● EXPLORE THE MATERIAL
**A)** Rewrite the paragraph of the abstract on extreme-token phenomena that begins "Practitioners have consistently observed" as a short bulleted list that keeps its main facts.
**B)** According to the abstract on extreme-token phenomena below, which pretrained LLMs does the analysis extend to?
**C)** Using the abstract on extreme-token phenomena below, explain why extreme tokens are a practical concern in large language models.

● DOCUMENT TEXT
Abstract:Practitioners have consistently observed three puzzling phenomena in transformer-based large language models (LLMs): attention sinks, value-state drains, and residual-state peaks, collectively referred to as extreme-token phenomena. These phenomena are characterized by certain so-called "sink tokens" receiving disproportionately high attention weights, exhibiting significantly smaller value states, and having much larger residual-state norms than those of other tokens. These extreme tokens give rise to various challenges in LLM inference, quantization, and interpretability. We elucidate the mechanisms behind extreme-token phenomena. First, we show that these phenomena arise in very simple architectures -- transformers with one to three layers -- trained on a toy model, the Bigram-Backcopy (BB) task. In this setting, we identify an active-dormant mechanism, where attention heads become sinks for specific input domains while remaining non-sinks for others. Our theoretical analysis of the training dynamics reveals that these phenomena are driven by a mutual reinforcement mechanism. Building on these insights, we propose strategies to mitigate extreme-token phenomena during pretraining, including replacing softmax with ReLU and Adam with SGD. Next, we extend our analysis to pretrained LLMs, including Llama and OLMo, showing that many attention heads exhibit a similar active-dormant mechanism as in the BB task, and that the mutual reinforcement mechanism also governs the emergence of extreme-token phenomena during LLM pretraining. Our results reveal that many of the static and dynamic properties of extreme-token phenomena predicted by the BB task align with observations in pretrained LLMs.

● ENTRIES SHOWN
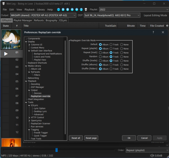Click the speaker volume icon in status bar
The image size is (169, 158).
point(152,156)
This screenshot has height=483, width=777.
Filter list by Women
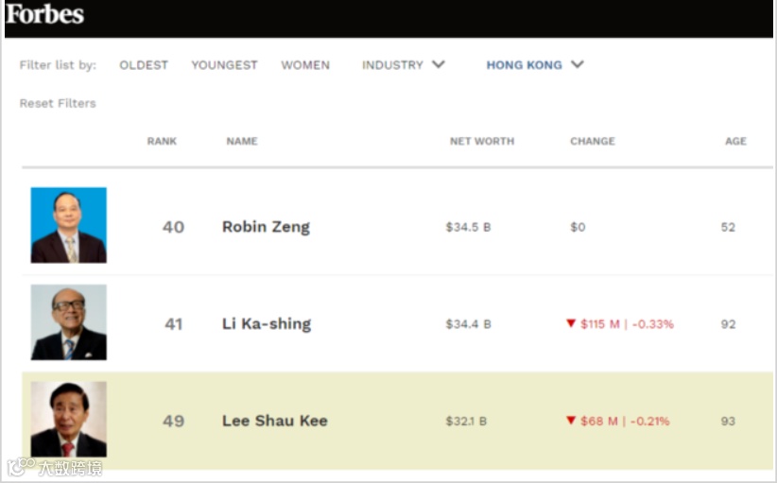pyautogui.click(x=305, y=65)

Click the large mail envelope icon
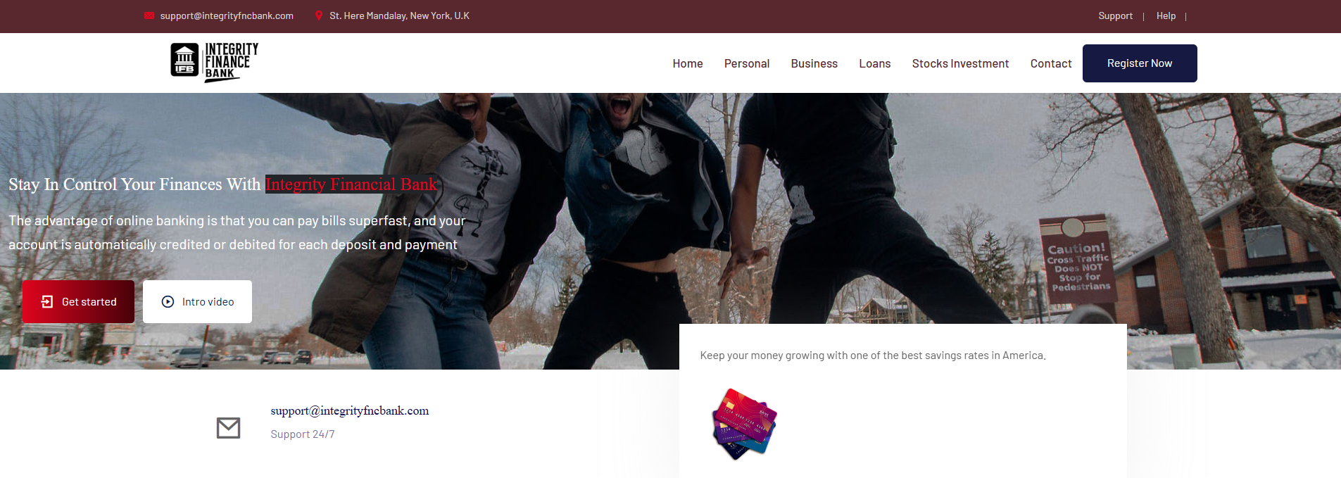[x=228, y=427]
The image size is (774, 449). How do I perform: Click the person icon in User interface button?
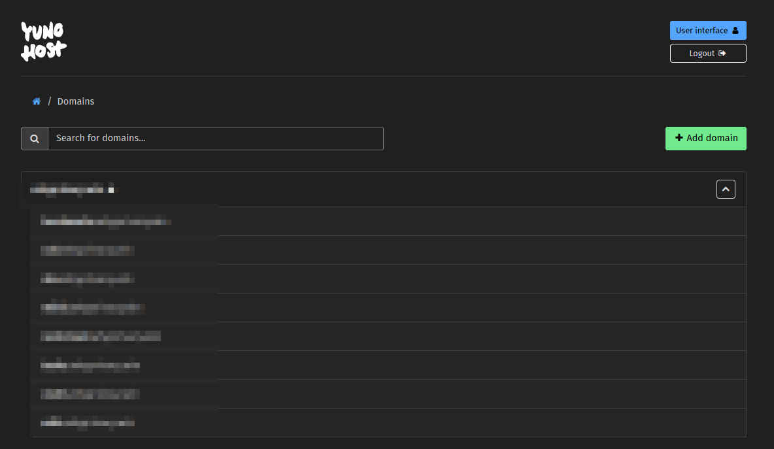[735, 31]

==

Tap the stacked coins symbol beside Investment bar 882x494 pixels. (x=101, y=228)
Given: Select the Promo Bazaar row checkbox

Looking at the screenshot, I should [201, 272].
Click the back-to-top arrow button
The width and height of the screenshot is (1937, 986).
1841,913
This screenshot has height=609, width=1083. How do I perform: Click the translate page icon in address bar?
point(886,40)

● ANSWERS TO THE EXERCISES
**A)**
- Transformer-based LLMs show three extreme-token phenomena: attention sinks, value-state drains, and residual-state peaks.
- "Sink tokens" receive disproportionately high attention weights, have much smaller value states, and have much larger residual-state norms than other tokens.
- These tokens create challenges for LLM inference, quantization, and interpretability.
- The phenomena appear even in transformers with one to three layers trained on the toy Bigram-Backcopy (BB) task.
- In that setting, an active-dormant mechanism appears: attention heads act as sinks for some input domains and not for others.
- Theoretical analysis of training dynamics shows that a mutual reinforcement mechanism drives the phenomena.
- Proposed mitigations during pretraining include replacing softmax with ReLU and Adam with SGD.
- In pretrained LLMs such as Llama and OLMo, many attention heads show a similar active-dormant mechanism. Mutual reinforcement also governs how the phenomena emerge during pretraining.
- Many static and dynamic properties predicted by the BB task match what is observed in pretrained LLMs.

**B)** Llama and OLMo.

**C)** According to the abstract, extreme tokens cause various challenges in LLM inference, quantization, and interpretability.